● TEXT EXCERPT

■ ■ ■ ■ ■

Skip to main content

Compress your local LLM KV cache with 5.3× memory reduction - Install: pip install llm-contextlens

Project description

ContextLens

Compress your local LLM KV cache with 5.3× memory reduction and zero accuracy loss.

Package Name: llm-contextlens on PyPI

PyPI version

Python 3.10+ License: MIT

ContextLens is an open-source CLI tool that compresses the KV (Key-Value) cache of locally-running LLMs using the TurboQuant algorithm, achieving ~5-6× memory reduction with <1% accuracy loss.

🚀 Quick Start

Installation (Choose One Method)

Method 1: Using pipx (Recommended for CLI tools)

pipx install llm-contextlens

Method 2: Using pip with virtual environment

python3 -m venv ~/llm-contextlens-venv
source ~/llm-contextlens-venv/bin/activate
pip install llm-contextlens

Method 3: Direct pip install (if you get PEP 668 error, use --break-system-packages)

pip install llm-contextlens --break-system-packages

Method 4: From source

git clone https://github.com/gauravbhatia4601/contextlens.git
cd contextlens
python3 -m venv venv
source venv/bin/activate
pip install -e .

Verify Installation

llm-contextlens --help

📋 Requirements

System Requirements

Component Minimum Recommended
RAM 8 GB 16+ GB
Python 3.10 3.11+
Storage 10 GB free 50+ GB free
GPU Optional NVIDIA with 8+ GB VRAM

Supported Runtimes

  • Ollama (v0.5+) - Fully supported
  • llama.cpp - Fully supported
  • HuggingFace Transformers - Fully supported

Supported Model Architectures

  • ✅ Llama 3, 3.1, 3.2 (all sizes)

■ ■ ■ ■ ■

Dataset entries
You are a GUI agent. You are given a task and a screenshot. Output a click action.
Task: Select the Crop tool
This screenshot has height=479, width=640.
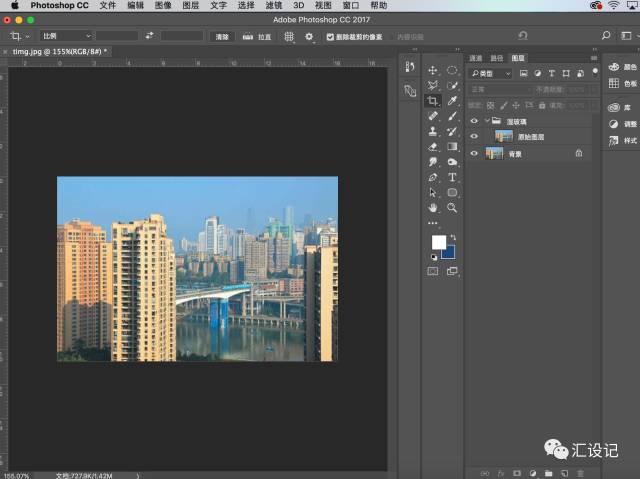point(433,101)
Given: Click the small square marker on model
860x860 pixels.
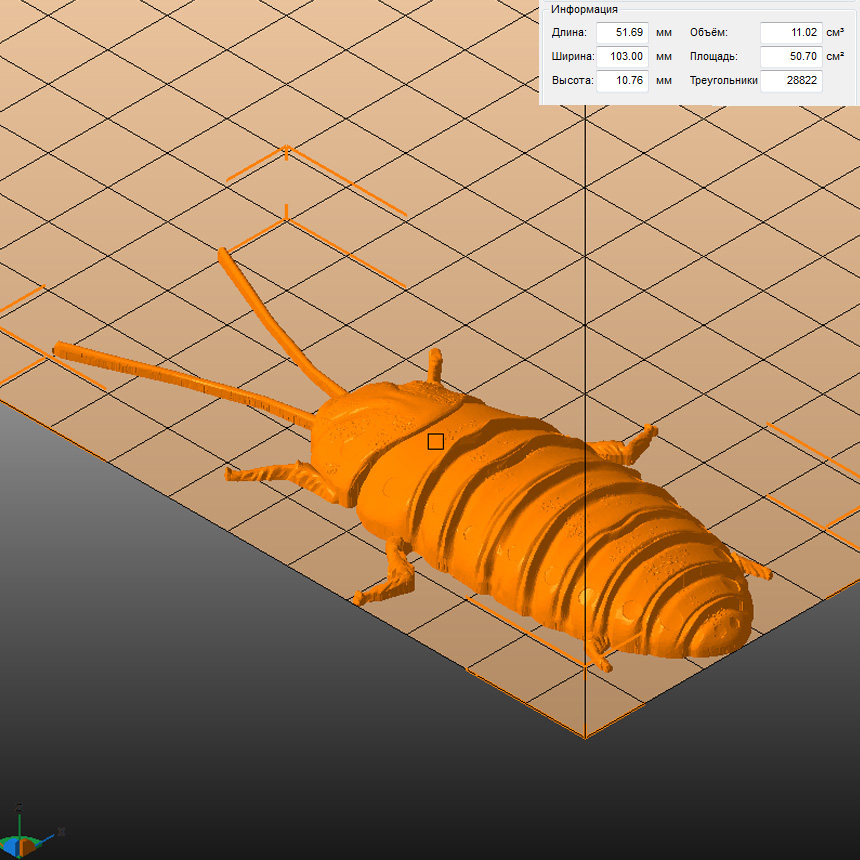Looking at the screenshot, I should click(x=435, y=441).
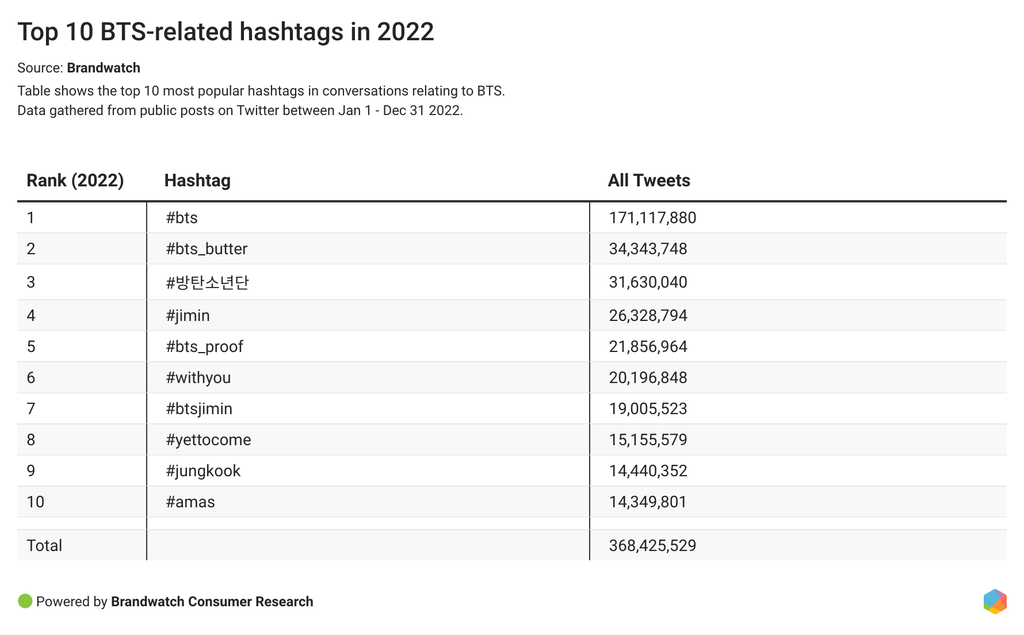1024x635 pixels.
Task: Click the #amas hashtag cell
Action: pyautogui.click(x=190, y=502)
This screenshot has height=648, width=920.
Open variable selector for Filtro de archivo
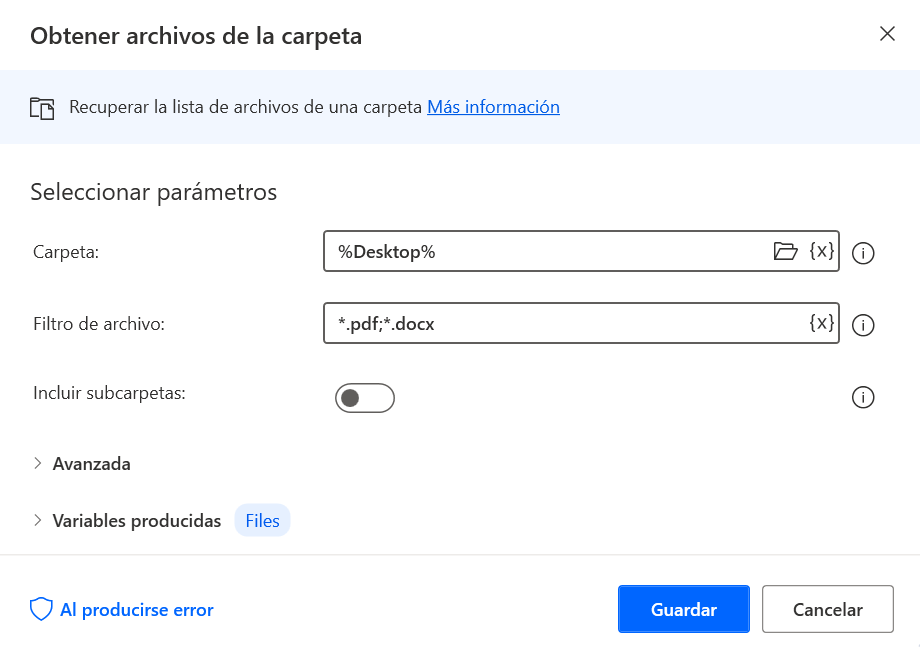coord(822,323)
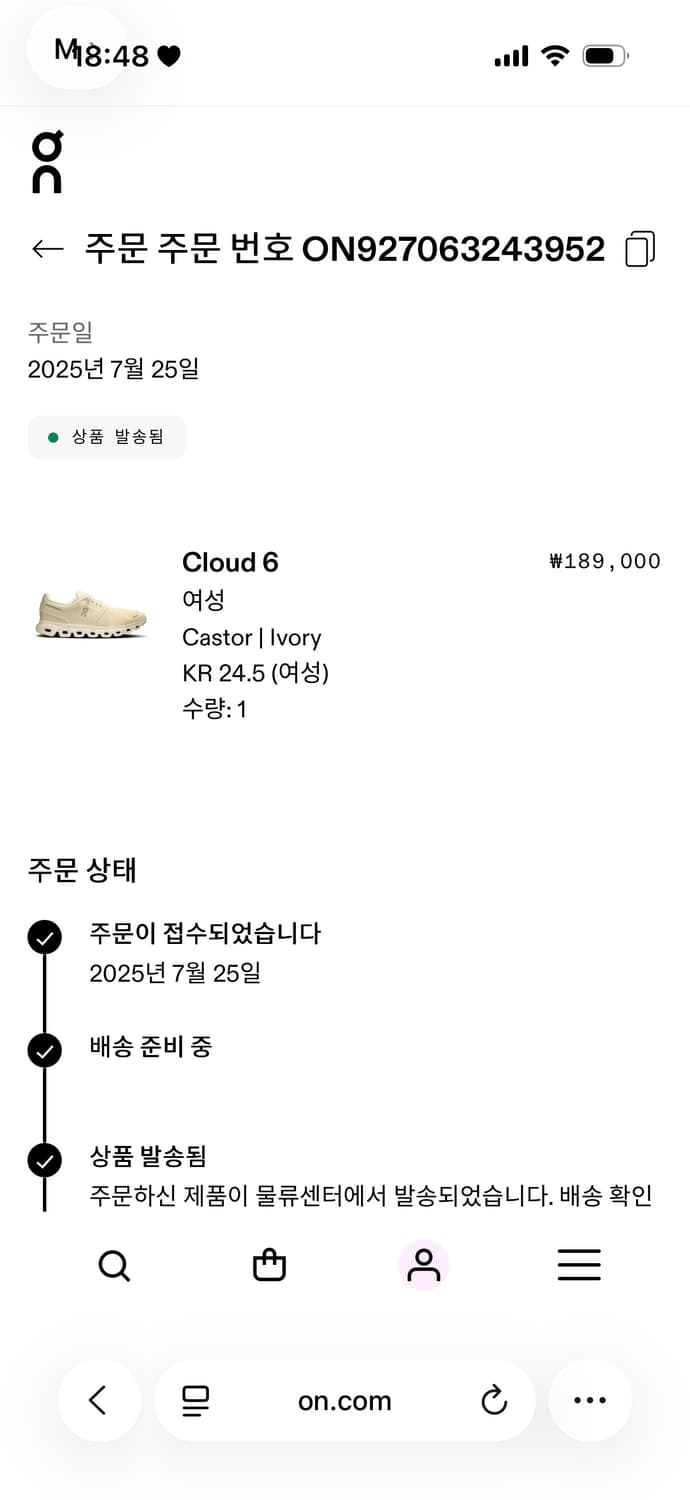This screenshot has width=690, height=1500.
Task: Tap the Cloud 6 product title link
Action: [230, 562]
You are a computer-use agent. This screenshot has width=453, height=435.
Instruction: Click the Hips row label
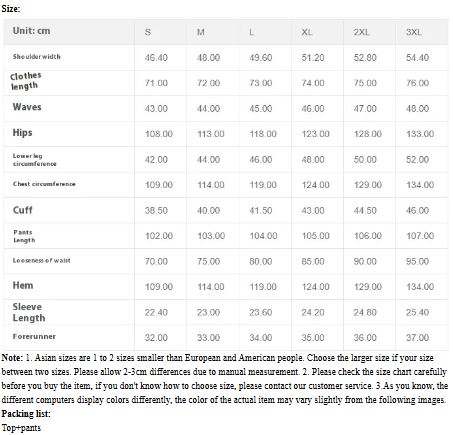point(22,133)
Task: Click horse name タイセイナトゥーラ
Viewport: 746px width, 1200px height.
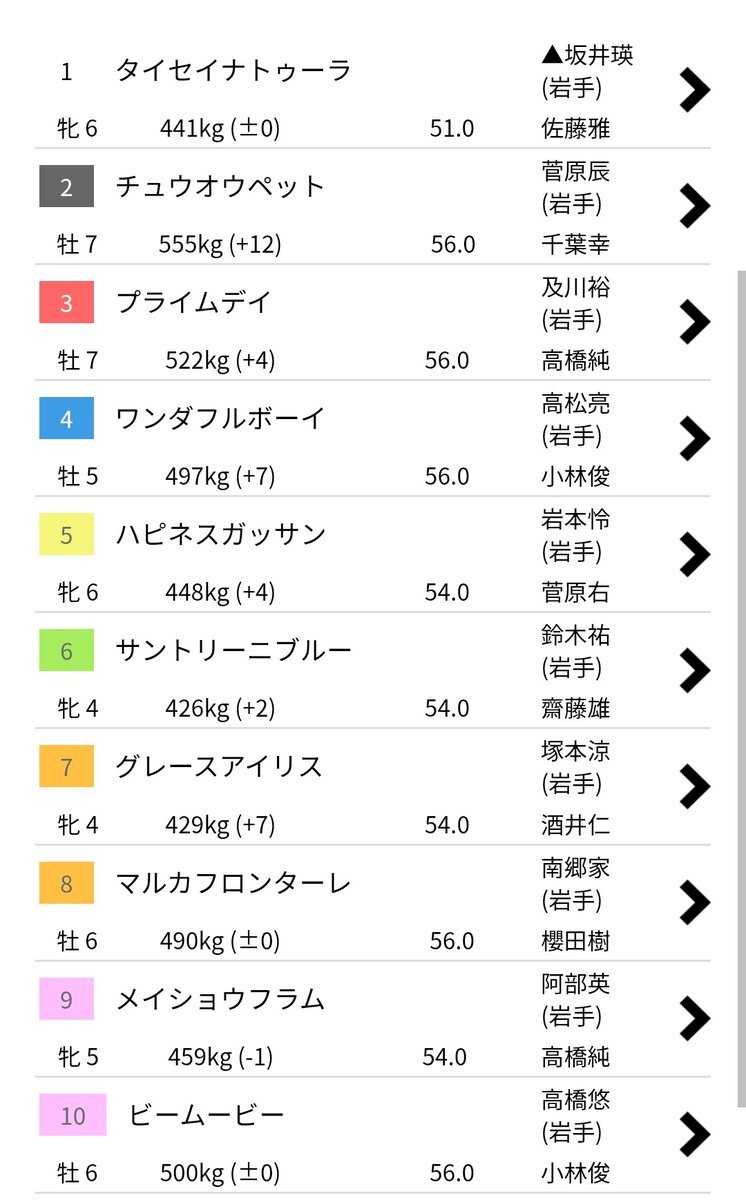Action: pyautogui.click(x=234, y=70)
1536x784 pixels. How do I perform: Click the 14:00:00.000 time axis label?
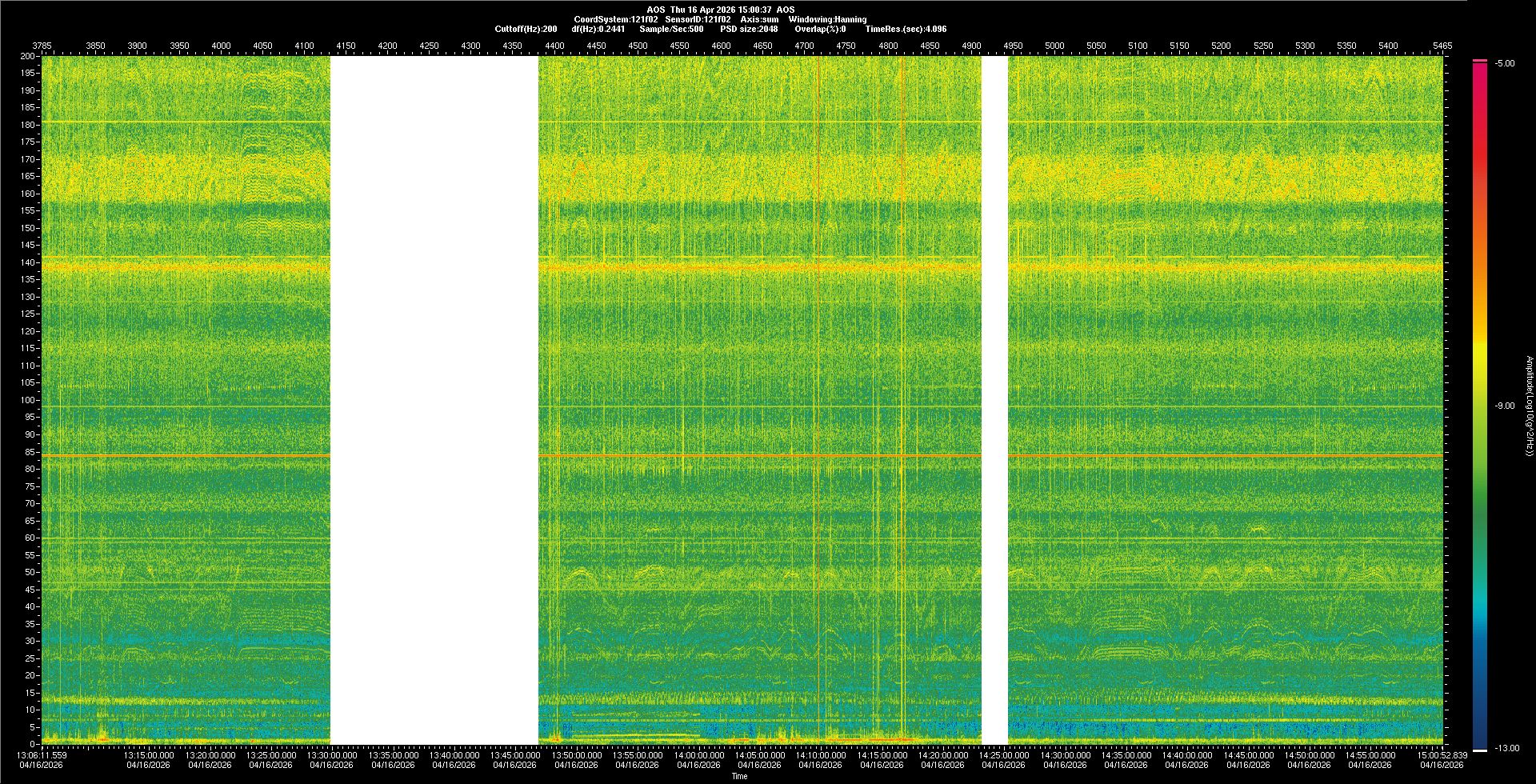698,755
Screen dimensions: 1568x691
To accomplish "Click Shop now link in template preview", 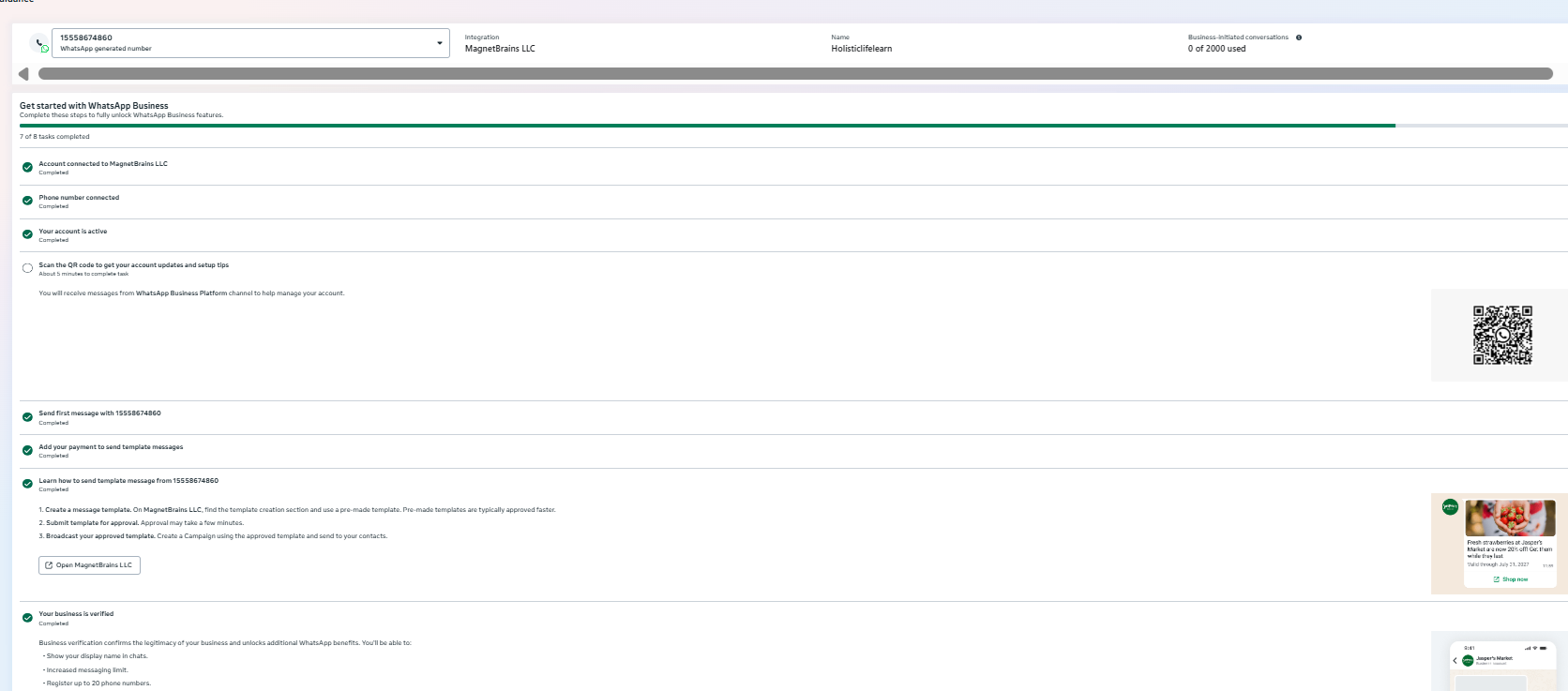I will click(x=1511, y=579).
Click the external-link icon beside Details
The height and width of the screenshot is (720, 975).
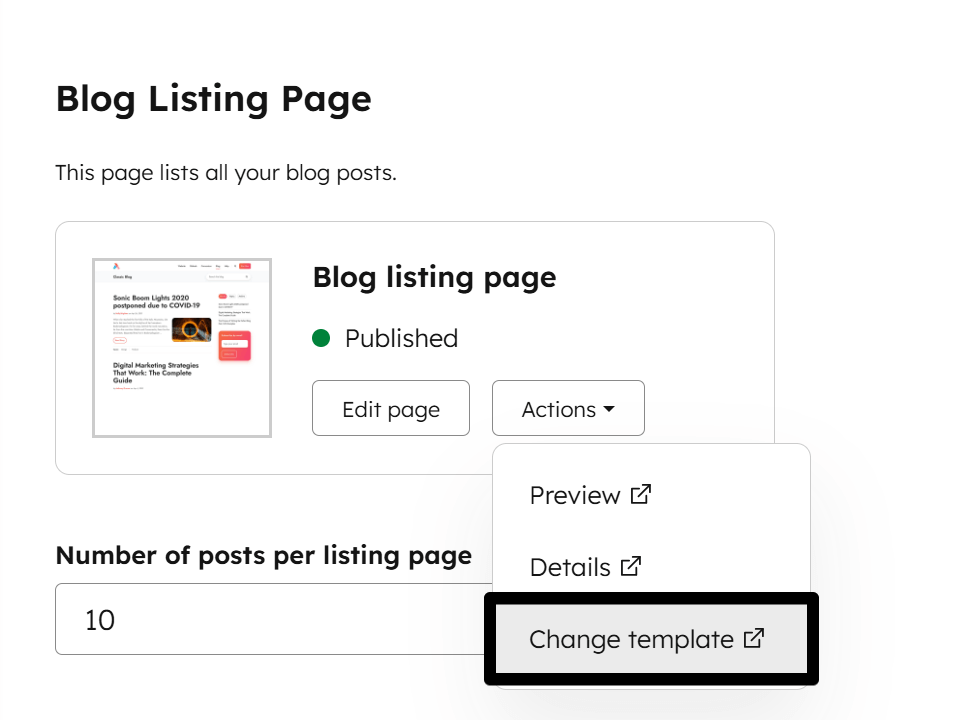(631, 566)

■ ■ ■ ■ ■

● TASK ITEM A
List the runtimes that the ContextLens page names as supported.
● TASK ITEM B
Pick up the ContextLens project page after its last line and keep writing it.

● OUTPUT A
Ollama (v0.5+), llama.cpp, HuggingFace Transformers

● OUTPUT B
  • ✅ Mistral, Mixtral (all sizes)
  • ✅ Phi-3 (mini, small, medium)
  • ✅ Gemma, Gemma2 (all sizes)
  • ✅ Qwen, Qwen2, Qwen2.5 (all sizes)
  • ✅ Yi, StableLM

🎯 What It Does

When running large models locally, two components consume RAM:

  1. Model weights — Already handled by GGUF/AWQ quantization (ContextLens does NOT touch this)
  2. KV cache — A tensor that grows with context length. A 70B model at 32k tokens needs ~48 GB of KV cache in FP16. This is what ContextLens compresses.

Example: Llama 3.1 70B at 32k Context

Component Memory (FP16) With ContextLens Savings
Model weights (Q4) ~40 GB ~40 GB 0 GB
KV cache ~48 GB ~9 GB 39 GB
Total ~88 GB ~49 GB 39 GB

Compression ratio: 5.3× KV cache reduction

🛠️ Usage

1. Scan a Model

Profile KV cache memory usage and context limits:

llm-contextlens scan llama3.1:70b

Example output:

Model: llama3.1:70b
Architecture: 80 layers, 64 KV heads, 128 head dim
Dtype: float16

KV Cache Memory:
  Per 1k tokens: 0.66 GB

Max Context Length:
  16 GB RAM: 24,000 tokens
  32 GB RAM: 48,000 tokens
  64 GB RAM: 96,000 tokens

2. Apply Compression

Apply TurboQuant compression and validate accuracy:

# With benchmark (requires HuggingFace access)
llm-contextlens apply llama3.1:70b

# With open-weight models (no auth needed)
llm-contextlens apply llama3.1:70b --use-open-weights

# Skip benchmark (faster)
llm-contextlens apply llama3.1:70b --skip-benchmark

Benchmark options:

# Use gated models (requires HF login)
llm-contextlens apply llama3.1:70b --use-gated

# Custom benchmark settings
llm-contextlens apply llama3.1:70b --dataset hellaswag --n-questions 100

# Force apply even if accuracy drops >1%
llm-contextlens apply llama3.1:70b --force

3. Integrate with Runtime

Patch your runtime to use the compressed model:

# For Ollama (creates llama3.1:70b-contextlens)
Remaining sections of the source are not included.